## Exercise requirements
Extract every line of the material below that contains the word "This", treating uppercase and lowercase letters as distinct.

## Given records
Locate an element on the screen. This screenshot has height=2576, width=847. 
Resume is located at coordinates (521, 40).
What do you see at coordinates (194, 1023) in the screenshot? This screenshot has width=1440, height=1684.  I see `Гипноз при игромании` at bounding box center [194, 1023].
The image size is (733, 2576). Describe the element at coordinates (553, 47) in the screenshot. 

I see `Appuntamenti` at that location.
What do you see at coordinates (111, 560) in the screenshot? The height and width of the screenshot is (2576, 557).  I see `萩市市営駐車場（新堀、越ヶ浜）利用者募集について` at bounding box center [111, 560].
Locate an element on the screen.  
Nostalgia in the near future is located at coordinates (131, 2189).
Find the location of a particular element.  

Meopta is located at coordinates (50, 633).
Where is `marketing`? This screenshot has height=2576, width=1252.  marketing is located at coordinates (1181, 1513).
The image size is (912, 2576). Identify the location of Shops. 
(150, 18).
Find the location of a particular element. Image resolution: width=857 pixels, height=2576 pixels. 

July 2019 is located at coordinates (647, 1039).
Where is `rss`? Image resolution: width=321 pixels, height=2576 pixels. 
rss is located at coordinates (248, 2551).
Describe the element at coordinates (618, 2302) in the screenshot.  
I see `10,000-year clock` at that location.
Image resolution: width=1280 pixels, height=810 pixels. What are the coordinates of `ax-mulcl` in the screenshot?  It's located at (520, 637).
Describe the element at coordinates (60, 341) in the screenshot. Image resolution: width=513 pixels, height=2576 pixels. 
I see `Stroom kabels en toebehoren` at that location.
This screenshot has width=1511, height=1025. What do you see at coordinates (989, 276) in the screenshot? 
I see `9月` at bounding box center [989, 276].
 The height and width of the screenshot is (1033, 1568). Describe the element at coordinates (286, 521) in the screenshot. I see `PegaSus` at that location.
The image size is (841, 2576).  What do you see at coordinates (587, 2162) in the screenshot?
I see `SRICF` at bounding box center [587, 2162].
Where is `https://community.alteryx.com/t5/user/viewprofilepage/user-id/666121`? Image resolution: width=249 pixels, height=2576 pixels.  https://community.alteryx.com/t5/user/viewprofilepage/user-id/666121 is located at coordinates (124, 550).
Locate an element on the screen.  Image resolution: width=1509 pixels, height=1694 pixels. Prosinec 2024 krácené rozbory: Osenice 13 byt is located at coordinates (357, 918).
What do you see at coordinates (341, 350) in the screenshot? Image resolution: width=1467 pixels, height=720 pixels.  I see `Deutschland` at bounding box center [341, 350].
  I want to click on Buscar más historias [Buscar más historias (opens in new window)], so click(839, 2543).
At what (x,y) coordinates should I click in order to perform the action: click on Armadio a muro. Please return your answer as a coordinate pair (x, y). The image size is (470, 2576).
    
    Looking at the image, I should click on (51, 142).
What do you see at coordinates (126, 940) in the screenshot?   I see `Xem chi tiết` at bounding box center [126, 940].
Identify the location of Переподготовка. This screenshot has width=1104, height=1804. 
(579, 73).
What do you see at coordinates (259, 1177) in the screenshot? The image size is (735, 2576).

## Exercise result
Locate an element on the screen. This screenshot has height=2576, width=847. 
What do you see at coordinates (194, 1023) in the screenshot? This screenshot has width=1440, height=1684.  I see `Гипноз при игромании` at bounding box center [194, 1023].
Where is `marketing`? This screenshot has height=2576, width=1252.  marketing is located at coordinates (1181, 1513).
This screenshot has width=1511, height=1025. What do you see at coordinates (989, 276) in the screenshot? 
Identify the location of Переподготовка. This screenshot has width=1104, height=1804. 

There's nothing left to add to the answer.